The theatrical sensationalism of the Jacobean tragedies accounts for part of their current appeal; it plays to a taste for spectacle and violence just as Hollywood often does. But their moral ambiguity is what has really found them a second home in our time. The fine Australian critic Alison Croggon wrote in a review of one of them that “their dark machineries reflected a godless world in which human passion flamed out and extinguished itself in a materialistic, cynical and bloodily hierarchical society.” Even the verse of these tragedies—which is sometimes exhausted in comparison with Marlowe and Shakespeare—is winning; T. S. Eliot prized it.

Ford’s ’Tis Pity gives passion a special twist. His young couple, in a deliberate echo of Romeo and Juliet, indulge in a love that’s just as doomed as Shakespeare’s, and again it’s for reasons of family—they’re brother and sister. Like the love of Romeo and Juliet, the feelings of Giovanni and Annabella for each other in this play are genuine and deep, not purely a matter of physical attraction, and it’s expressed lyrically in the text.
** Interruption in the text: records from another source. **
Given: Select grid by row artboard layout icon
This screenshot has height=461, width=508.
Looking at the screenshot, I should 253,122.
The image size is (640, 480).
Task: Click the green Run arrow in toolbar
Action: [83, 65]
Readers will be saved from any further historical or critical ventures on my part by the fact that they wouldn’t have much bearing on the staging of ’Tis Pity that the British company Cheek by Jowl brought to BAM for two weeks in March. The production was slimmed down, jazzed up, and sped along enough that I still want to know what it’s like to see Ford’s play.
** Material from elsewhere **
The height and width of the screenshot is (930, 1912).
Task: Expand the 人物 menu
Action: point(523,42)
The performers, including Jack Gordon as Giovanni and Lydia Wilson as Annabella, can’t really be faulted. Gordon and Wilson brought youthful vigor and freshness to their roles and were a joy, especially early on. They and the nine other players achieved some almost musical effects with the rhythms of their verse, although Wilson was usually a few notches too quiet to be fully intelligible. The vivid designs by Nick Ormerod, relying on black, white, and red as the dominant colors, provided dramatic clarity without being schematic.

What troubled me was Declan Donnellan’s direction. He trimmed the text and the character count; without intermission, the show ran just under two hours (certainly shorter than the full play, though I don’t know by how much). He and Ormerod placed a bed at center stage, suggesting, rather reductively, that lust and not love is what drives Giovanni and Arabella (maybe that’s true of the others, but not them). This also limited the staging, though much less than I expected. Donnellan livened things up with music-and-dance moments–even a wedding song–which contributed to the contemporary atmosphere he wanted but seemed daft on one occasion (dancing cardinal?). What really seemed unfair was that the text never got to speak for itself for long. Something had always to be happening. Usually, someone was dressing or undressing—there was a lot of that. Without exactly trampling the lines, Donnellan’s stage business frequently distracted me from what Ford’s characters were saying, despite my best efforts to listen. ’Twas a pity.